Bulgaria Euro Prospects More Unclear Than Ever - ExpertFinance | December 7, 2009, Monday // 16:28| views
Bulgaria planned to apply early next year to join the exchange-rate mechanism, the two-year currency stability test prior to euro adoption, and seek to switch to the common currency in 2013. File photo
Bulgaria has turned into the epitome of the mix of economic, political and cultural concerns that hamper the entry into the ERM 2 exchange-rate mechanism, the European Union's two-year currency stability test before the country can drop the lev and adopt the euro, experts say.
“The country had a poor political image and had set the wrong priorities, which excluded the adoption of the euro,” Rumen Avramov, Program Director of the Center for Liberal Strategies, said at a forum in Sofia dedicated to the economic and political challenges in eurozone accession.
Avramov thus joined a chorus of diplomats and experts, according to whom rampant corruption and organized crime, which the previous Socialist-led government failed to tackle, were also among the reasons for keeping the EU's poorest nation away from the euro along with lack of fiscal prudence and high inflation.
"Bulgaria's optimism from the autumn of 2008, when there was talk about speeding up the euro adoption, is gradually dying down and now it has clearly turned into a political decision," he added.
According to Avramov the main problem that the candidate countries face is the duration of the period they will spend before joining the euro area.
"The longer this period, the more damaging it will be for the countries in and outside the eurozone and for the single currency itself," he added.
"The prospects for eurozone expansion are more unclear than ever, but certainly this is not a panacea, which will solve all major problems," Avramov said.

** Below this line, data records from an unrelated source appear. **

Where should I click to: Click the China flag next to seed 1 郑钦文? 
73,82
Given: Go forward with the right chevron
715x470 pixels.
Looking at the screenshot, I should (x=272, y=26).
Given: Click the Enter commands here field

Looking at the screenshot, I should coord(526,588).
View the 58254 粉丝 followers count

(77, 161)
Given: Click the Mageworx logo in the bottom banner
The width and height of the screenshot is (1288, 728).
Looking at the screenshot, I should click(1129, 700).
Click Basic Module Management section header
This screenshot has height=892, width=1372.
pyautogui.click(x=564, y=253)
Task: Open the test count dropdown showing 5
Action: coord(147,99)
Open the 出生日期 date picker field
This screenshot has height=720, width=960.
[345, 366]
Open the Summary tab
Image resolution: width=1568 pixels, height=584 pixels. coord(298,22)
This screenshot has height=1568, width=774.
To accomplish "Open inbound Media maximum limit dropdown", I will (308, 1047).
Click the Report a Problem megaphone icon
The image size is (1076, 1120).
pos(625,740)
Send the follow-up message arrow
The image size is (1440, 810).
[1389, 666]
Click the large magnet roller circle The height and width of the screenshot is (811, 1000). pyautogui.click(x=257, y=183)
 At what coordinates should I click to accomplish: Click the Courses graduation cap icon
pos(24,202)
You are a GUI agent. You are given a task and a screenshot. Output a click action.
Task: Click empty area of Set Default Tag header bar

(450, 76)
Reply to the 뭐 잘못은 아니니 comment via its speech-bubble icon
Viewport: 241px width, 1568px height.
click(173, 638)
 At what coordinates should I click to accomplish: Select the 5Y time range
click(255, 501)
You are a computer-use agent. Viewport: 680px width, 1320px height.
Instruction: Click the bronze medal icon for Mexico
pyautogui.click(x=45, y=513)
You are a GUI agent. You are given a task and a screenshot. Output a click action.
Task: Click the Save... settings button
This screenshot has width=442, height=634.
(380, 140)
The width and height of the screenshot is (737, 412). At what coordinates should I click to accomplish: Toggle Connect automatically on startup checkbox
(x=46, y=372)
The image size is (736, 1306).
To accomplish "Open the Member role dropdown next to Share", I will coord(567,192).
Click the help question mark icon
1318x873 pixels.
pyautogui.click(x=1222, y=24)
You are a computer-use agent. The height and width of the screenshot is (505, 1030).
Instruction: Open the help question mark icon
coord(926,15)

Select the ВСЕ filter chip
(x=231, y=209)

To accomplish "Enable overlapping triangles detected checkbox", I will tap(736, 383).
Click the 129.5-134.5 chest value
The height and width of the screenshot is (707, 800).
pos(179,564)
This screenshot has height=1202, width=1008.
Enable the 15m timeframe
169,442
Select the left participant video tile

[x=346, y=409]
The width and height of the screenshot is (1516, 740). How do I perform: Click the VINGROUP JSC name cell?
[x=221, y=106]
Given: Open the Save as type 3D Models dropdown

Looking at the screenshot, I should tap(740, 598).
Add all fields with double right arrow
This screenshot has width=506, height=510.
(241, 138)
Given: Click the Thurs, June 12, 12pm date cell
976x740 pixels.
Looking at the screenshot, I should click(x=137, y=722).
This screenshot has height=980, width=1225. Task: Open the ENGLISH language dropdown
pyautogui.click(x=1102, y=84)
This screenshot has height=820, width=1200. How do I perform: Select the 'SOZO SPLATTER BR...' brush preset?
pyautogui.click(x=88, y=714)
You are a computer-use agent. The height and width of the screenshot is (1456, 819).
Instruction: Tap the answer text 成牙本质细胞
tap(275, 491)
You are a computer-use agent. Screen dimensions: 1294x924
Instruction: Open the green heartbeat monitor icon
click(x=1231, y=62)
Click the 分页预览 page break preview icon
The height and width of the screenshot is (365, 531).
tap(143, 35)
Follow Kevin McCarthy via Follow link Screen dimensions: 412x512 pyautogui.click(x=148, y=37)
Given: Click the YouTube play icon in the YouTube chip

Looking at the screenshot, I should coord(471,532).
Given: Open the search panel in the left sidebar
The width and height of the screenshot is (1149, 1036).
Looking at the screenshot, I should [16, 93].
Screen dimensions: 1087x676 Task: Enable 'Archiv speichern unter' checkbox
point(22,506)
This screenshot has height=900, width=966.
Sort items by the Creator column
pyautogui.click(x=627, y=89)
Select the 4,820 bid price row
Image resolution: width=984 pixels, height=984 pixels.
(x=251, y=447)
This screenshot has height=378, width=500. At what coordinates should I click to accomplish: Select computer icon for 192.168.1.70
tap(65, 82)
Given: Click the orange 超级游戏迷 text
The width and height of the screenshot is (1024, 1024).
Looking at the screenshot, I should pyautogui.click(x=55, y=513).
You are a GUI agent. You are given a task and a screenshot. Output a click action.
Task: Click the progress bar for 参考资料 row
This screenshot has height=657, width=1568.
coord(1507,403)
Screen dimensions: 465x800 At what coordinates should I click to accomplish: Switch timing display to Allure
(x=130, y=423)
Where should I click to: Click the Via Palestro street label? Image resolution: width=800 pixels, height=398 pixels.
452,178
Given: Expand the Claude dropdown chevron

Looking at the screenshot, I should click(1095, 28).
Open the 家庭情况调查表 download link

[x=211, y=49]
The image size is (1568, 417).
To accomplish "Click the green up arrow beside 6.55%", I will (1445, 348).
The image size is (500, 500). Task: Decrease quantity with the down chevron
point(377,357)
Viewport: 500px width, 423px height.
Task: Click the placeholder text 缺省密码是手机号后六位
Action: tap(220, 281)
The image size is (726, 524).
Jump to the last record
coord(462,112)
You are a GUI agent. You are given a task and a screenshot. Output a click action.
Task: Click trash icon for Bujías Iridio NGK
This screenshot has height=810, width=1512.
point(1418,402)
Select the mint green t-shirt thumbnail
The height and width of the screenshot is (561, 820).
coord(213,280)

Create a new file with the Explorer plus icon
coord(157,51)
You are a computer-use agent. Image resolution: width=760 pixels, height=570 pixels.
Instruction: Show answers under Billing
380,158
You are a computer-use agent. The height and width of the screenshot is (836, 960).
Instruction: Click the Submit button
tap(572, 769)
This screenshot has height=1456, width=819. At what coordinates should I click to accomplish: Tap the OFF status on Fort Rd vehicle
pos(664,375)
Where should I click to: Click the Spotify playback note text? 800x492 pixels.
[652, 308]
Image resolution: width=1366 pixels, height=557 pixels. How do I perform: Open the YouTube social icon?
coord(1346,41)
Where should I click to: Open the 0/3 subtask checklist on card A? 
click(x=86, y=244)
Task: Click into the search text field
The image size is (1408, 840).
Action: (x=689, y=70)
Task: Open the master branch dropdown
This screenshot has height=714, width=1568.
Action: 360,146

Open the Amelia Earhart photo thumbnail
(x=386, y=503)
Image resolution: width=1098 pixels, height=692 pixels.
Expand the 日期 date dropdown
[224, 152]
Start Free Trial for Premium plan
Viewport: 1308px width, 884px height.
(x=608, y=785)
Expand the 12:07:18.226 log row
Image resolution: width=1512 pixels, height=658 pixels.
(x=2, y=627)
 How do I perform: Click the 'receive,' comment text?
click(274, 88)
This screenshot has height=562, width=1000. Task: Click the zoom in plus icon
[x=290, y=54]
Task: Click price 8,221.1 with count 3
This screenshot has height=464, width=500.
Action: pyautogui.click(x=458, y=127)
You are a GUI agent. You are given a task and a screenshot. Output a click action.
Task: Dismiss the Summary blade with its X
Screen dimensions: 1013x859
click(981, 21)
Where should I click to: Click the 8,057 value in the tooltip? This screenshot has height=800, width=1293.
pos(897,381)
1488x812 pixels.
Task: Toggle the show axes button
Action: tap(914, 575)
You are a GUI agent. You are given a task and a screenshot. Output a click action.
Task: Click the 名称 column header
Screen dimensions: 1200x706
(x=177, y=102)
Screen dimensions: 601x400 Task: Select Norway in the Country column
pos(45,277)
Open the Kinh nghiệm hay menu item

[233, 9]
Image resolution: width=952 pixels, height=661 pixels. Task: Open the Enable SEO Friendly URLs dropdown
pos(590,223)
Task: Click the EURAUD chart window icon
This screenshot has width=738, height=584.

Bulgaria planned to apply early next year to join the exchange-rate mechanism, the two-year currency stability test prior to euro adoption, and seek to switch to the common currency in 2013.
Initially the application was planned for November, but it was delayed till February at the earliest, after all member states submit their convergence programs, which contains the mid-term goals of the fiscal policy.
Joining the exchange-rate mechanism would bring Bulgaria closer to the umbrella of the euro region and the protection of the European Central Bank and is conditional on whether the new government will succeed to restore Brussels trust.
The lev is already linked to the euro in a currency board that keeps the Bulgarian currency at 1.9558 to the euro.
Joining the exchange-rate mechanism may allow the lev to fluctuate by as much as 15 % around a central band, though the central bank has said it will leave the lev tightly pegged to the euro through the duration of the two years.